DATASET EXTRACT:
++++++++

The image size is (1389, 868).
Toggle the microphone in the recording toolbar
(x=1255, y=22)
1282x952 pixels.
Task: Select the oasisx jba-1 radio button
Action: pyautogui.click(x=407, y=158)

++++++++

INSTRUCTIONS TO FOLLOW: Copy exactly the lines above, from the one containing "Toggle the microphone" through the very last line.

THE ANSWER:
Toggle the microphone in the recording toolbar
(x=1255, y=22)
1282x952 pixels.
Task: Select the oasisx jba-1 radio button
Action: pyautogui.click(x=407, y=158)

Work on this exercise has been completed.